> [Provided material]:
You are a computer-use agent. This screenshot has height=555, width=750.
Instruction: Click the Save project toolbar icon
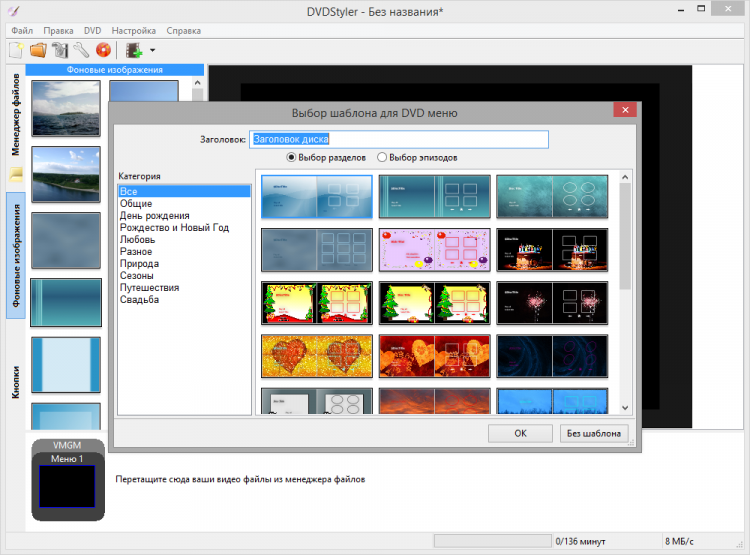click(59, 49)
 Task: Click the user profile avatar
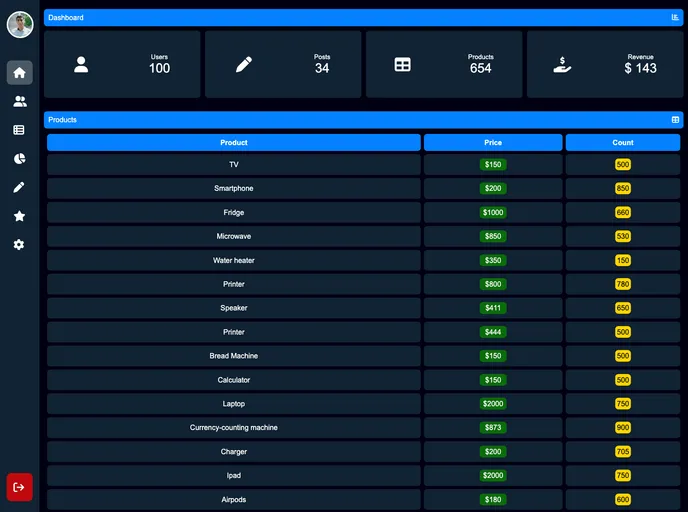[20, 24]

> [Your objective]: Write out word for word every line from the line with "Instruction: Click the" through the final line of the records, both included, skipping the pictures.

> [Response area]:
Instruction: Click the Save project toolbar icon
click(59, 49)
 Task: Click the user profile avatar
[20, 24]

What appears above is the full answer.